Asynchronous event/state notifications in the Janus WebRTC server

Providing administrators and developers with more tools to manage a Janus instance


This presentation introduces a new modular mechanism for implementing live state and event notifications within the context of Janus WebRTC server instances, for the purpose of allowing administrators and developers to monitor and handle WebRTC sessions more effectively.

Janus is a general purpose open source WebRTC server and gateway. It allows you to implement heterogeneous and complex WebRTC multimedia applications using the different functionality it provides as modules, and can interact with legacy technologies as well in the process (e.g., SIP or RTSP). An introduction to Janus was made ad Fosdem '16. This new presentation is aimed to address a new feature recently added to Janus, and currently being worked on in a separate branch that will soon be merged.

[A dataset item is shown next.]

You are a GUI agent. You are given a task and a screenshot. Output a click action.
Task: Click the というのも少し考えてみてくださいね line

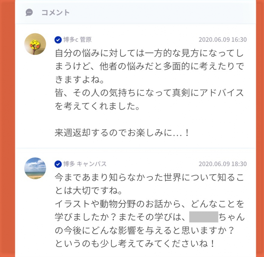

Specifically, a modular mechanism has been designed and implemented to allow modules to receive asynchronous and live events of several different types from Janus and its plugins, in order to then handle them accordingly. Notifications can be about whatever is happening in a Janus instance, e.g., Janus sessions/handles and their states, PeerConnections and their lifecycle (SDP exchanges, ICE and DTLS state changes, etc.), application plugin internals and related events, and so on. These new modules can then decide whether to just forward these events, or a subset of them, to an external backend for further processing, or process them themselves. Use case examples are simple debugging, live monitoring, troubleshooting, storing on DBs or other systems in a structured way, CDRs, etc. Within the context of Janus, this is particularly useful as so far the only API available to administrators has been a query/response API to monitor the WebRTC internals of Janus itself and a few other aspects, which limited the scope of what admins could do to effectively manage a Janus instance.

At the time of writing, a single module implementing this mechanism exists, one we implemented ourselves as a proof of concept and that simply forwards all events as JSON objects to an external web server. In the future more modules will be implemented to cover more practical scenarios, hopefully by third-party developers as well.